Conservare le polpette fritte in frigorifero per max 2 giorni in un contenitore ermetico. Riscaldare in forno a 180°C per 5-7 minuti per recuperare la croccantezza. Non adatte al congelamento dopo la frittura.
Per una croccantezza perfetta e uniforme, asciugate molto bene il cavolfiore dopo la cottura e scolatelo con un canovaccio pulito prima di schiacciarlo. Questo eviterà un impasto troppo umido e garantirà polpette che non si sfaldano in cottura.

Metti nel boccale il cavolfiore a cimette, l'aglio sbucciato e i rametti di rosmarino. Cuoci al vapore finché il cavolfiore diventa tenero come una carezza, ma non sfatto. Ci vorranno circa 15 minuti.
Togli il cavolfiore dal cestello, scola bene l'acqua di cottura e lascialo raffreddare un po'. Elimina i rametti di rosmarino e l'aglio. È importante che il cavolfiore sia ben asciutto, altrimenti l'impasto diventa molle.
Metti il cavolfiore cotto e raffreddato nel boccale. Aziona a scatti brevi, come se suonassi un pianoforte, finché non diventa una granella fine e uniforme. Non frullare troppo, non deve diventare una purea.
Aggiungi nel boccale la mollica di pane, il latte, le uova, il parmigiano grattugiato, la curcuma in polvere (che colorerà tutto di un giallo splendente) e il sale. Mescola delicatamente per un minuto, finché gli ingredienti non si conoscono bene tra loro.

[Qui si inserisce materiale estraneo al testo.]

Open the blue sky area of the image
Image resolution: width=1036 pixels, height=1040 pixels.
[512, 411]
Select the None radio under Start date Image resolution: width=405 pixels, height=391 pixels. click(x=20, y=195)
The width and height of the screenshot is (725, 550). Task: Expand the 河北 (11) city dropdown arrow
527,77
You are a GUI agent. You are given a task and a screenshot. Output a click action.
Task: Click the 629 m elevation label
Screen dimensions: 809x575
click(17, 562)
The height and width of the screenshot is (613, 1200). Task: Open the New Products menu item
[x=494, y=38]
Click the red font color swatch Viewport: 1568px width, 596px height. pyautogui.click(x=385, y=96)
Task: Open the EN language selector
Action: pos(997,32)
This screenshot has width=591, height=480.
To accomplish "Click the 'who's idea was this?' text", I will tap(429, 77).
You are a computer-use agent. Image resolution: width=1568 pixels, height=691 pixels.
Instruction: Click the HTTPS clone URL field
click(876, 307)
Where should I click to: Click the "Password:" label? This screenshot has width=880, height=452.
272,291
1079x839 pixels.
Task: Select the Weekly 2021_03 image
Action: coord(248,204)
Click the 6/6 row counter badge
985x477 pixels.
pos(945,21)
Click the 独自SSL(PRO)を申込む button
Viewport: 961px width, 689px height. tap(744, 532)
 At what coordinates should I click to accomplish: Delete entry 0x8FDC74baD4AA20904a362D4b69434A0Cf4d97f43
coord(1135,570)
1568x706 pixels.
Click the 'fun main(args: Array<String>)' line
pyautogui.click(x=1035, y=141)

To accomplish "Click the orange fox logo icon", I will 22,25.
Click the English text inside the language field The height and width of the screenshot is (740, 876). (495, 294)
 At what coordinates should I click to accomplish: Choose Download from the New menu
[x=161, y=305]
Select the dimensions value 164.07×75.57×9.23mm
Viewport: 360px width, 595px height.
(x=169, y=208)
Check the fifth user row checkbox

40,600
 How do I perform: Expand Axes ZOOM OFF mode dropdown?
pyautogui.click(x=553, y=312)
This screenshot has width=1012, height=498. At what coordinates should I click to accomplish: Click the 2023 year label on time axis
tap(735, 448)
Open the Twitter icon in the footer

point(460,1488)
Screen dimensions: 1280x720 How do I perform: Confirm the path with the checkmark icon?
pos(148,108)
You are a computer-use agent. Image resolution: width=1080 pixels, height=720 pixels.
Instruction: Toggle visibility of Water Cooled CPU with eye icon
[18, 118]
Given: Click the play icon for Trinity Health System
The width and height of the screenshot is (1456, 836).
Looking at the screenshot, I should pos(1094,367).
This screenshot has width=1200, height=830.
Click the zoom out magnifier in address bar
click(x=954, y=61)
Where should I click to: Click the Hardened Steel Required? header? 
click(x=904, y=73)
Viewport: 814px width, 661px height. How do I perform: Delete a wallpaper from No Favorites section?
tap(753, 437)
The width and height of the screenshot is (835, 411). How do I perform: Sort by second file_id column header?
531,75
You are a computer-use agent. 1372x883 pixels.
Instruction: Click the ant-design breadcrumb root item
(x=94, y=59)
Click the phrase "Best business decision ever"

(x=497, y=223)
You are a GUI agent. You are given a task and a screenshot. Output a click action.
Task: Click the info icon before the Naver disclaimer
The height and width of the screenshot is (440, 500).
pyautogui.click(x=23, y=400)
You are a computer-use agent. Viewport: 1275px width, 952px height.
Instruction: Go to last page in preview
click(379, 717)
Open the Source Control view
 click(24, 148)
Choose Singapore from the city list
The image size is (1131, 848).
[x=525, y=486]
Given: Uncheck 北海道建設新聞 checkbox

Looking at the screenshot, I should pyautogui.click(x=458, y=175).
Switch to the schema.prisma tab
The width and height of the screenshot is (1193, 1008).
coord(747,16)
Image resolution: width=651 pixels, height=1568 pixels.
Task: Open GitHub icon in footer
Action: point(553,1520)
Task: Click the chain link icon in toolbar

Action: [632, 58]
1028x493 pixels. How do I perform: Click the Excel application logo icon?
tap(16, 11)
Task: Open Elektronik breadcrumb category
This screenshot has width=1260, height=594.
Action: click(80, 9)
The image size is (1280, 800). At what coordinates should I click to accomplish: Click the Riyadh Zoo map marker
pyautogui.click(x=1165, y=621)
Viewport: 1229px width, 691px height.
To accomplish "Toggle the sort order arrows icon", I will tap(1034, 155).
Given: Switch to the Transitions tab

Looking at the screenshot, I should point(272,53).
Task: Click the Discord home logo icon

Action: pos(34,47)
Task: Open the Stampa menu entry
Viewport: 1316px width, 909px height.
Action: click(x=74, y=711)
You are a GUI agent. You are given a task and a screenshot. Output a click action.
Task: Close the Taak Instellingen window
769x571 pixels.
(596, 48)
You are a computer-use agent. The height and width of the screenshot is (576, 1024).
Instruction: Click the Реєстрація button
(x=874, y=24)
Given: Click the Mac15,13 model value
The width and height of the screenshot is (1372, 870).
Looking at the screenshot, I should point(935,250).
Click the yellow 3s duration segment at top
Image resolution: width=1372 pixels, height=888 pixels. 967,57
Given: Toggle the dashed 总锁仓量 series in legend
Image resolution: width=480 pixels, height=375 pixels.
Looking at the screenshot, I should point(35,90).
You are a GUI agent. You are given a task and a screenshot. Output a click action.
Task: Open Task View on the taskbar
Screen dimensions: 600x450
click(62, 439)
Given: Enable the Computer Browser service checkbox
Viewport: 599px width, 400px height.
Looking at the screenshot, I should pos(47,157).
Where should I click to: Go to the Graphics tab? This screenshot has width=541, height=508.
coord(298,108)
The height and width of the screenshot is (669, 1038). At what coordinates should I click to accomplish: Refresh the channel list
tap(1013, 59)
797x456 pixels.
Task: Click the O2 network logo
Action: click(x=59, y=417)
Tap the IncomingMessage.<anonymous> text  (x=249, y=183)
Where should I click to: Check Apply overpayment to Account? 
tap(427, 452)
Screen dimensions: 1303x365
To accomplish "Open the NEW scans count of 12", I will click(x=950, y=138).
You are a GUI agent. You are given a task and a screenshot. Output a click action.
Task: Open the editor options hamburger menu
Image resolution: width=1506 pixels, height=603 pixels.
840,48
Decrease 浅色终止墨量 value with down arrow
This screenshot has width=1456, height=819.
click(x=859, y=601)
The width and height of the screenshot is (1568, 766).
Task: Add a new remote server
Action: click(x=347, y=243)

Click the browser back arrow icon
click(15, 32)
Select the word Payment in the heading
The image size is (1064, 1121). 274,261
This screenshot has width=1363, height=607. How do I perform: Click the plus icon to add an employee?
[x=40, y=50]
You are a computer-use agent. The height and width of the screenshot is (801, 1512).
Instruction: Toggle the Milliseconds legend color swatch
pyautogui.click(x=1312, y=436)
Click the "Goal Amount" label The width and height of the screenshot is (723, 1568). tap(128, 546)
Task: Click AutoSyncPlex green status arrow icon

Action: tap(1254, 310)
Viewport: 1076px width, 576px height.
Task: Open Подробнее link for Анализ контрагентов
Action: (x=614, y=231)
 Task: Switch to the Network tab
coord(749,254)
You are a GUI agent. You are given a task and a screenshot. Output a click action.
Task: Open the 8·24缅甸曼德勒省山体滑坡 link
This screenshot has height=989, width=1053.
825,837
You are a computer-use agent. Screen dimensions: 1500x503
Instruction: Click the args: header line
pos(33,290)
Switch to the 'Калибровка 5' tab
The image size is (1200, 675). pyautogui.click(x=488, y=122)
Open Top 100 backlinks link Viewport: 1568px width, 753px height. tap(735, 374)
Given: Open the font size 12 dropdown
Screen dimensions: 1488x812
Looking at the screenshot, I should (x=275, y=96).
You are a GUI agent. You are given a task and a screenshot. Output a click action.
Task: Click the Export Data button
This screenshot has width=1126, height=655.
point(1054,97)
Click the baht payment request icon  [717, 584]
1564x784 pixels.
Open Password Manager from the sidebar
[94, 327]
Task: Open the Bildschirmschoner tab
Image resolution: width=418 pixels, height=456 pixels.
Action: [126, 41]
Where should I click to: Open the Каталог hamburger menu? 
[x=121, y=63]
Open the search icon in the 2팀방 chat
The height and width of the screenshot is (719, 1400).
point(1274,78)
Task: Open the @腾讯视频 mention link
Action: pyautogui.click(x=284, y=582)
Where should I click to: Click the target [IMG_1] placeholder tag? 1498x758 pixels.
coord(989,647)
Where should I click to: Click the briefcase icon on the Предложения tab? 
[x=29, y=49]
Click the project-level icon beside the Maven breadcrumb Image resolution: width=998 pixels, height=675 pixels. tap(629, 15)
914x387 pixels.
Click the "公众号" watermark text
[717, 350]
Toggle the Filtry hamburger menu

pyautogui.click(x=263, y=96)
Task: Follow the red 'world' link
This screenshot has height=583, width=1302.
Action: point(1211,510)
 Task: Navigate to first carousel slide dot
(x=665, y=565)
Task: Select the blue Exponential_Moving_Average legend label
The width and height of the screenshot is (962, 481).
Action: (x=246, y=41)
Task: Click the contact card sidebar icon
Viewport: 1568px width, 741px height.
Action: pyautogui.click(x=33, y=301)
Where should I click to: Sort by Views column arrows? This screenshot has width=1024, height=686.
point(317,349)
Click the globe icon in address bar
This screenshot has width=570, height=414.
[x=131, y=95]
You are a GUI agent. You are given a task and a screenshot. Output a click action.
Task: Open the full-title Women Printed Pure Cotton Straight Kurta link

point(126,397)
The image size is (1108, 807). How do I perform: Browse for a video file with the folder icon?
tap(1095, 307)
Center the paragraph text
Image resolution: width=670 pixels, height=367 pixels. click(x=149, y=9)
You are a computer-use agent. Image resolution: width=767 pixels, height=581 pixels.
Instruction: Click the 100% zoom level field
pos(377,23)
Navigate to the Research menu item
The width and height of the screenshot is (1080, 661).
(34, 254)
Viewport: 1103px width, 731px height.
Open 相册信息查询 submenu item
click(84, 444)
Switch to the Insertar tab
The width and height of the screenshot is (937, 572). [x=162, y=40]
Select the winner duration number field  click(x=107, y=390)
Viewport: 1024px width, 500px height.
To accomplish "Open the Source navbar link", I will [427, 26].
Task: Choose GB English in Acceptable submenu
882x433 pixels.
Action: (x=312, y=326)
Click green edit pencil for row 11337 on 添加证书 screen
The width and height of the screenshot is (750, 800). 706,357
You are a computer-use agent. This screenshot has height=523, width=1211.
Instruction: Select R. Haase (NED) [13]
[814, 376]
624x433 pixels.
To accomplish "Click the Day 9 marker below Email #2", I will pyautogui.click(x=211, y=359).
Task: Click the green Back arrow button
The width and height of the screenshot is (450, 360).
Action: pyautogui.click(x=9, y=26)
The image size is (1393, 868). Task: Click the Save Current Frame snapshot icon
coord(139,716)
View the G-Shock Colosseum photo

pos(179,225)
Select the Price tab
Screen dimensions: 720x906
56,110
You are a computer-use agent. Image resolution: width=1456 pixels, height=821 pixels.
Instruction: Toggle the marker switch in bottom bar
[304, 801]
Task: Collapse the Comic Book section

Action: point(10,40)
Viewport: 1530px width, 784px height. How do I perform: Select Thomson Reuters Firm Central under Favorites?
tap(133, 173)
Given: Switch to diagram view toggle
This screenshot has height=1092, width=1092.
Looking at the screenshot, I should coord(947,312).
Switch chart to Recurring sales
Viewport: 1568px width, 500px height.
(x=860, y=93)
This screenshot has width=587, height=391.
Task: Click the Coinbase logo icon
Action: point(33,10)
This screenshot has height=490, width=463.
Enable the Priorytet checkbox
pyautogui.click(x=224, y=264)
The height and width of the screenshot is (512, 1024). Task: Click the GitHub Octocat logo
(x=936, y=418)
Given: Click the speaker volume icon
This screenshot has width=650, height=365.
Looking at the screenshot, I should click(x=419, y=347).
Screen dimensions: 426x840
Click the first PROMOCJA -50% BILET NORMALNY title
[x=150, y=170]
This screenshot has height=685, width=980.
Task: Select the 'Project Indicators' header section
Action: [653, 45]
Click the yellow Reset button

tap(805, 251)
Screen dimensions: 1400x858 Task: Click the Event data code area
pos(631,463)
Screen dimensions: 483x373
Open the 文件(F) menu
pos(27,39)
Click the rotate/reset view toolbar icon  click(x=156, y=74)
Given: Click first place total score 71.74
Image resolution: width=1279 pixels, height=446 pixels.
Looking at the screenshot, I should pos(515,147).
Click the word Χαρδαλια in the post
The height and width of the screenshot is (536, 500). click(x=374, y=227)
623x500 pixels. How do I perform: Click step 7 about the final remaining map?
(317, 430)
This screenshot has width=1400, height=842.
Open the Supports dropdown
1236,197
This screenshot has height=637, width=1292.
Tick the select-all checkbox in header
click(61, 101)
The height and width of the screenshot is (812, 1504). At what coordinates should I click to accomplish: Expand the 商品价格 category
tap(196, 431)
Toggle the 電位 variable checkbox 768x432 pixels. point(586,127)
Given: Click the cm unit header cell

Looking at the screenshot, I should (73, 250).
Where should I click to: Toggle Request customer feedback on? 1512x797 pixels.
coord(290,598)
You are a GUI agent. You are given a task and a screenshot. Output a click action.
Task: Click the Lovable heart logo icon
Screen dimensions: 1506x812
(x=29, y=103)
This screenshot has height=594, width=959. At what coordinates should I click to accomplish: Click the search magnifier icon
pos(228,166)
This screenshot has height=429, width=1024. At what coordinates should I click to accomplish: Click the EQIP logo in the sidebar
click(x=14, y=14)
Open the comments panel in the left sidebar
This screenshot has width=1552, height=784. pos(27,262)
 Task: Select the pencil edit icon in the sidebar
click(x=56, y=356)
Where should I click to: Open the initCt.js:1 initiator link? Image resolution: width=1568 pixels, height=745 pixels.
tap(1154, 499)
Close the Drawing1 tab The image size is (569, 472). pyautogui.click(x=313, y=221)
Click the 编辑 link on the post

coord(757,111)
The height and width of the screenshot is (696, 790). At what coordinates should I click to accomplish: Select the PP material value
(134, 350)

Ora impasta per altri due minuti, sempre con la pala. Il composto deve diventare omogeneo, morbido ma che si stacca dalle pareti. Se sembra troppo molle, aggiungi un cucchiaio di pangrattato. Se troppo asciutto, un goccio di latte. Lascia riposare l'impasto in frigo per 30 minuti, così prenderà coraggio e sarà più facile da lavorare.
Con le mani leggermente unte, prendi un po' di impasto e forma delle polpettine delle dimensioni di una noce. Mettile su un vassoio. Poi, passale nel pangrattato, facendolo aderire bene su tutta la superficie, come un cappottino dorato.
In una padella, scalda abbondante olio di arachide. Quando è caldo (butta dentro un pezzetto di pangrattato, se frigge subito è pronto), adagia delicatamente le polpette. Friggile a fuoco medio finché non diventano belle dorate e croccanti su tutti i lati, girandole con delicatezza.
Scola le polpette su carta assorbente per togliere l'olio in eccesso. Servile subito, calde e profumate, con il loro cuore morbidissimo e la crosticina che scrocchia sotto i denti. Saranno la gioia del tuo aperitivo.